After a tumultuous 2015 campaign, going 1-6 with a 6.52 ERA in 44 games, Sherfy showed his resilience in 2016. With his 70-grade fastball, the University of Oregon product converted 30 of 33 save opportunities to lead the organization while notching a 2.77 ERA in 52 appearances as he continued to fool hitters in the big innings.
Getting a taste of big league camp this spring, Sherfy yielded a hit and a walk with three strikeouts over three innings as he secured two saves.
At the crossroads: Ildemaro Vargas, 2B/SS
Nine seasons after his pro debut and two seasons after the D-backs picked him up from independent ball, Vargas has been an everyday player at big league camp. The Venezuela native hit his stride in early March as he fights for a spot on the Opening Day roster.
The Cardinals signed Vargas in 2008, but after he hit above .300 in only one of seven seasons, they released him. Following a couple months away from affiliated baseball, the switch-hitter was signed by the D-backs on May 26, 2015. Since joining the Arizona system, Vargas is hitting .311 with 76 RBIs across four levels and three seasons.
"He has some of the best at-bats in the system. His pitch recognition is incredible, he can hit for an average and he'll run into a home run every now and then. He has some doubles power and is very good defender," Bell said. "He can play second, third, outfield; he can do a lot of different things."
At 25, Vargas enters his 10th professional season, hungry for his Major League debut. Bell said opportunity is his biggest road block at this point, noting that he is "talented enough to help us in the big leagues."
Major League-ready: Matt Koch, RHP
Koch got off to a strong start in his fifth season last year, notching an 0.61 ERA through his first three outings with the BayBears before hitting the disabled list. After the Louisville product battled through a blister and two trips to the DL, the D-backs could tell he was ready for the next level.

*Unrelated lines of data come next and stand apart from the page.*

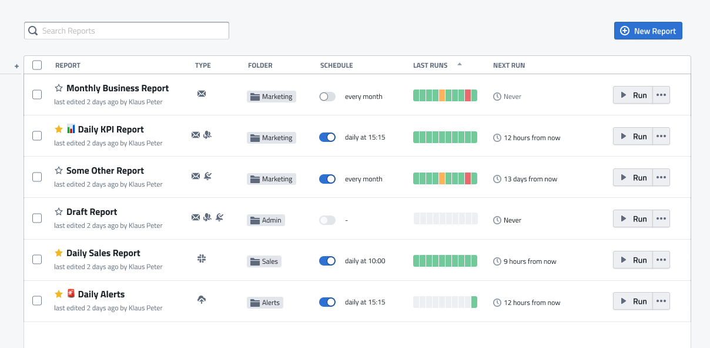Enable the Monthly Business Report schedule toggle

pyautogui.click(x=327, y=97)
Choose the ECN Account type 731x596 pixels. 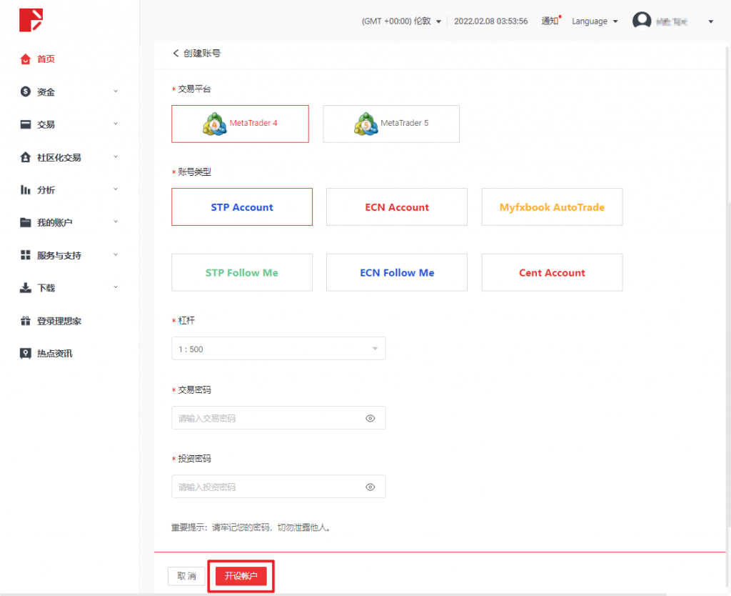pyautogui.click(x=397, y=207)
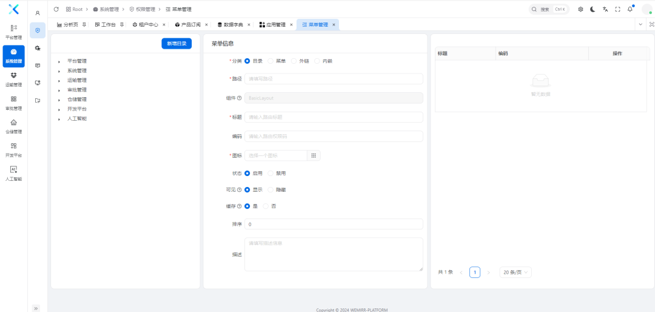
Task: Enter fullscreen using the header fullscreen icon
Action: click(x=617, y=9)
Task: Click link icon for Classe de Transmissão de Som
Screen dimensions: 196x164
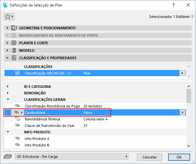Action: 18,126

With the Aces, Koch flourished, going 4-2 with a 3.09 ERA in 46 2/3 innings over seven starts. Arizona called him up on Sept. 6 for his big league debut and there, he only got better. Mostly as a reliever, the 26-year-old posted a 2.00 ERA with 10 strikeouts and four walks in 18 innings over seven games (two starts).
"The way he pitches, his maturity level, mentally he is strong. He's not real reactive when it comes to a bad inning or a bad pitch. He's able to bounce back quickly," Bell said. "In Reno, you have to be able to do that because it is a hitter's park, and he went there and did a great job."
A hamstring injury limited Koch to one inning through the first two weeks of Spring Training, but Bell has confidence the right-hander will be pitching in the Majors in no time.
"He just needs to wait his turn. He just needs to keep doing what he's been doing, can't take it for granted," Bell said. "There's a right time for everybody and we'll see when Matt's is, whether it's out of Spring Training or during the year sometime. But I look for him to help us this year in the big leagues and for a long time to come."
Others to keep an eye on: The D-backs' Double-A affiliate made the move this offseason from Mobile to Jackson. In 2016, the BayBears led the Southern League with 109 homers, headlined by Kevin Cron, Travis Denker and Stewart Ijames, who combined for 49 long balls. Versatile infielders Domingo Leyba and Dawel Lugo made the midseason leap from the California League to the Southern League, where both highly ranked prospects posted career numbers. After a scoreless pro debut, 2015 third-round pick Taylor Clarke continued to twirl strong starts as he climbed to Class A Advanced Visalia in his first full season.